The Iowa gambling task (IGT) is an instrument for the neuropsychological evaluation of
cognitive and emotional decision making (DM) processes that was created to test the
somatic marker hypothesis (SMH) described by Damasio in 1994. It was initially applied
to patients with frontal lobe lesions due to its association with executive functions but
was subsequently used on patients with a variety of disorders. Although the DM process
is inherently perceptual, few studies have applied the IGT to examine DM processes in
patients with eating disorders (EDs), and even fewer have associated the IGT to the
perceptual distortion of body image (PDBI) in this population. People diagnosed with ED
exhibit heightened control over their somatic responses—for example, they can delay
digestion for hours—and DM may be affected in this condition. This study compares the
performance of two samples of adolescent women—hospitalized patients with ED, and
healthy controls with similar demographic characteristics—on the IGT using body image
as a possible factor in the SMH. Seventy-four women with a mean age of 14.97 years
(SD = 2.347) participated.
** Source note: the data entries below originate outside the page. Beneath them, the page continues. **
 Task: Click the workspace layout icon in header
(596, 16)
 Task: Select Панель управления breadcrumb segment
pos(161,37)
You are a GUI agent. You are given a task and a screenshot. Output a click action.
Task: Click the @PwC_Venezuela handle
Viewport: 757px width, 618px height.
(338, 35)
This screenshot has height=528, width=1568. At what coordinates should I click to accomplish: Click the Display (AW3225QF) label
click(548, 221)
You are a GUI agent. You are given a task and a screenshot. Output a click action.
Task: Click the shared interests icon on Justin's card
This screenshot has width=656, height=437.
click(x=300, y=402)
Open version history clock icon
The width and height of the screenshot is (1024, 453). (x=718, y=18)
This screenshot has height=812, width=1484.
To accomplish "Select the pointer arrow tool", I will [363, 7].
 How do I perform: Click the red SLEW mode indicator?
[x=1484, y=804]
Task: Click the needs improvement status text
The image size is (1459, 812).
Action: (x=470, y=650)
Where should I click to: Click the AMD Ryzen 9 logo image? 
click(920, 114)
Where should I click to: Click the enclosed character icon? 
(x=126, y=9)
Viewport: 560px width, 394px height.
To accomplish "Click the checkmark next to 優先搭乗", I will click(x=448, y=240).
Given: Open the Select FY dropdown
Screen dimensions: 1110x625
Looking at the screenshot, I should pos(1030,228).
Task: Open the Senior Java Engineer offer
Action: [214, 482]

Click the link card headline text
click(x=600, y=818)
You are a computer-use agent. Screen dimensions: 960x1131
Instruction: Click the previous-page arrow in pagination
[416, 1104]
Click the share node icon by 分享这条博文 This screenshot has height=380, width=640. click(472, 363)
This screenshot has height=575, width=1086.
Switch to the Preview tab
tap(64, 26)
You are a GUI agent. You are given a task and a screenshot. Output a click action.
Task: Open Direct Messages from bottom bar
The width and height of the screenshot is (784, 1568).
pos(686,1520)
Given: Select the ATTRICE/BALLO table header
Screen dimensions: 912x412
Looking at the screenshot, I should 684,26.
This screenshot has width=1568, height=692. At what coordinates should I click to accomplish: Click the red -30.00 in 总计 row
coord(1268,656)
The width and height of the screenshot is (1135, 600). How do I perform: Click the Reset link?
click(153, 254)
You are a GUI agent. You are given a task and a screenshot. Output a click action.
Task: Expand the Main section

To analyze their body self-image, we used the figure-rating
scale and compared the results with their body mass index (BMI). Correlations between
indices of the IGT and distortion in body image were then explored. The results revealed
significant differences between the groups in terms of evolving performance on the
partial IGT. Patients with ED performed worse than their healthy counterparts in the
last 40 trials and exhibited greater distortions in their body image, especially in terms of
overestimation. Indices of these distortions were negatively correlated with the total IGT.
These results are compatible with the SMH because they suggest that patients with ED
evinced blindness with regard to the future, as described by their authors. In addition,
a negative correlation was found between the IGT and PDBI, showing that a more
distorted body image was associated with lower IGT, that is, more disadvantageous
or riskier decisions were made by the subjects with more distortion.